Objective and background: Interleukin-10 (IL-10) is an anti-inflammatory cytokine regulating immune responses. We have previously reported that IL-10(–/–) mice experience accelerated alveolar bone loss. The purpose of the present study was to examine the timing of the manifestation of accelerated alveolar bone loss in IL-10(–/–) mice. Materials and methods: Twenty-four IL-10(–/–) and 21 IL-10(+/+) age-matched male 129/SvEv mice were used. Sacrifice times occurred at 1, 3 and 9.5 months of age.

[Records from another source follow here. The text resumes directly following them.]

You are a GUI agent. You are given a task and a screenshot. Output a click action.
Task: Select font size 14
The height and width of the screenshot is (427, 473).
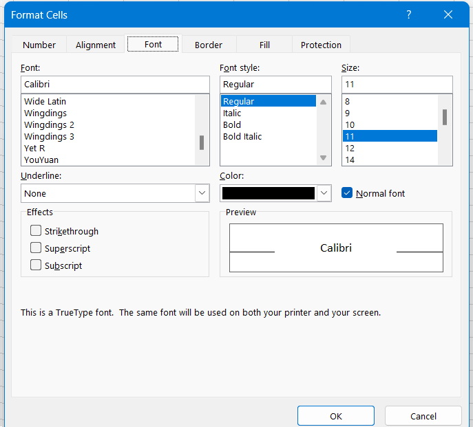click(350, 160)
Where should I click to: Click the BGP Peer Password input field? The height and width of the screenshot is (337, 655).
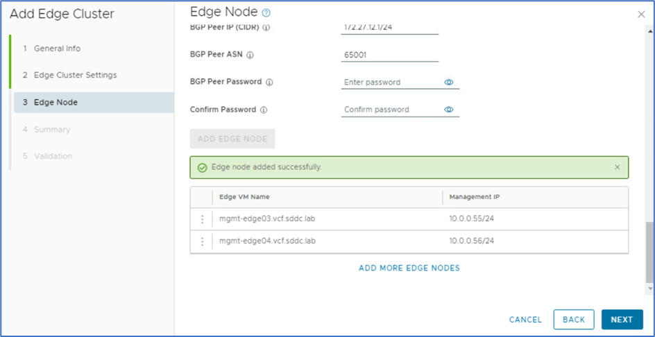391,82
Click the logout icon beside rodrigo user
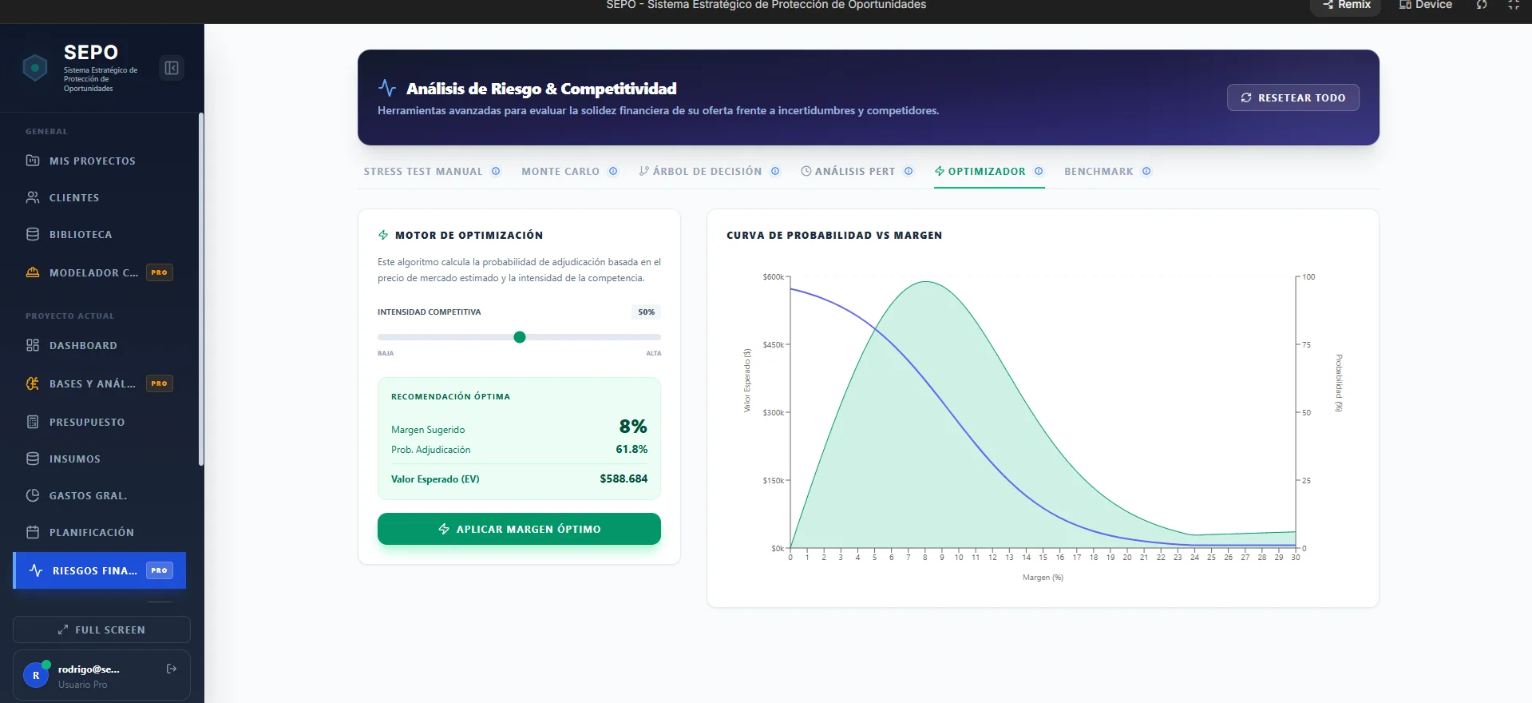This screenshot has height=703, width=1532. 172,669
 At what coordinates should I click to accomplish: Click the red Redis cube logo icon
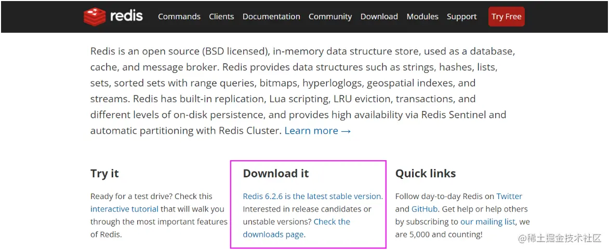pyautogui.click(x=95, y=17)
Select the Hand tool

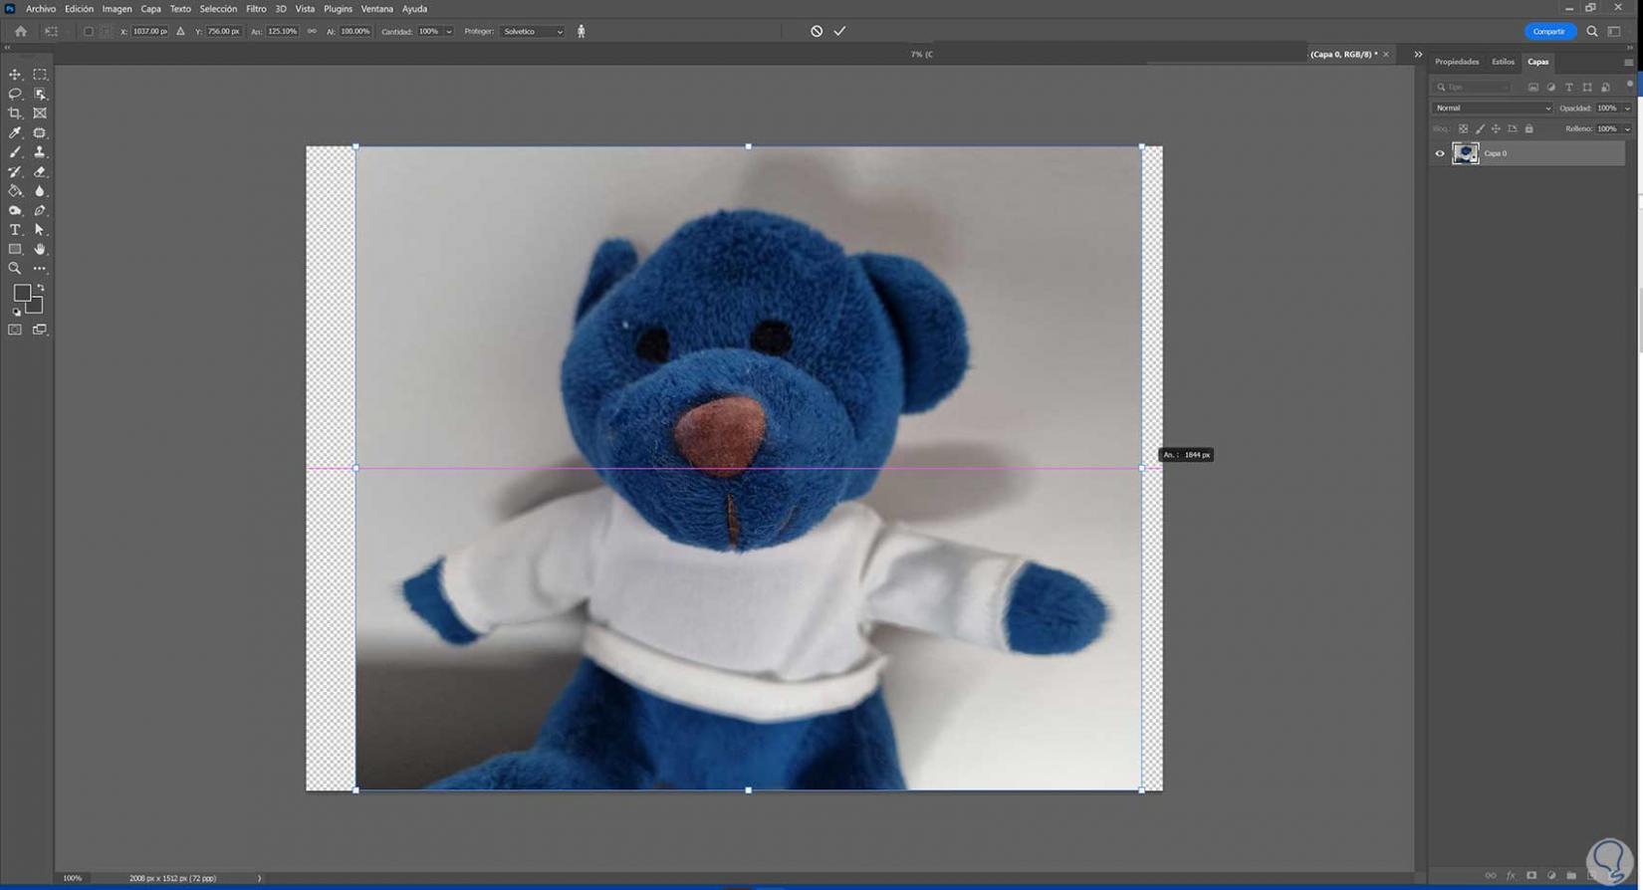[40, 249]
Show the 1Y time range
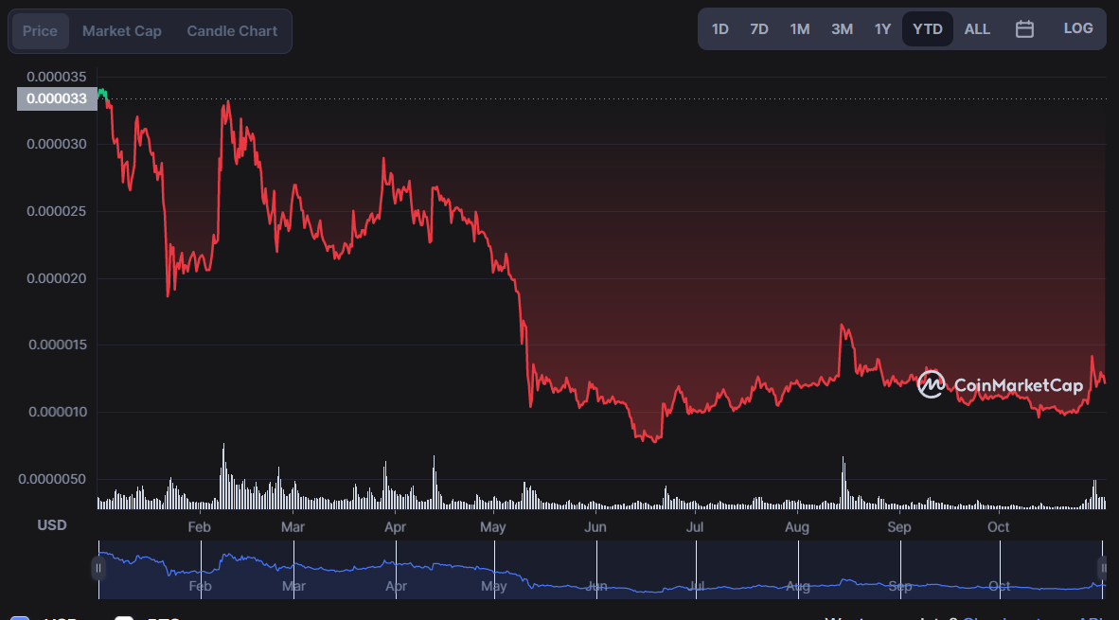This screenshot has width=1119, height=620. point(882,29)
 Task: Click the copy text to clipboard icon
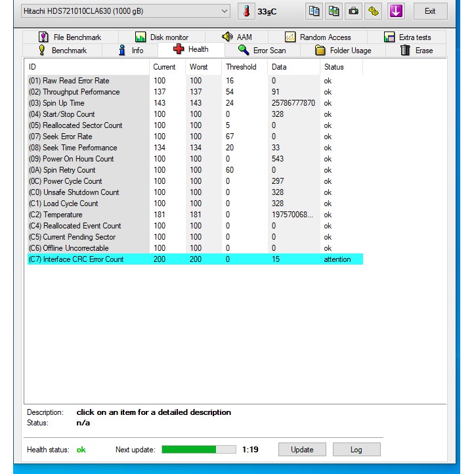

Alveolar bone loss was determined morphometrically on defleshed jaws. Enzyme-linked immunosorbent assay (ELISA) was used for determination of serum concentration of type I collagen C-telopeptide, a systemic marker of bone resorption. Results: Alveolar bone loss for the entire IL-10(–/–) group was significantly different than for the IL-10(+/+) group (p = 0.025). There was no significant difference in alveolar bone loss between IL-10(–/–) and IL-10(+/+) mice at 1 and 3 months of age. At 9.5 months of age, IL-10(–/–) mice exhibited 39% greater alveolar bone loss than IL-10(+/+) mice (p = 0.018). For IL-10(–/–) mice, alveolar bone loss significantly increased with age. Serum C-telopeptide levels significantly decreased with age in both groups. IL-10(–/–) mice had consistently higher C-telopeptide levels than IL-10(+/+) mice and the difference between the two groups reached statistical significance (p = 0.011) for the 9.5-month-old mice. Conclusions: These results suggest that the accelerated alveolar bone loss observed in IL-10(–/–) mice is a late-onset condition and that lack of IL-10 may have an effect on bone homeostasis.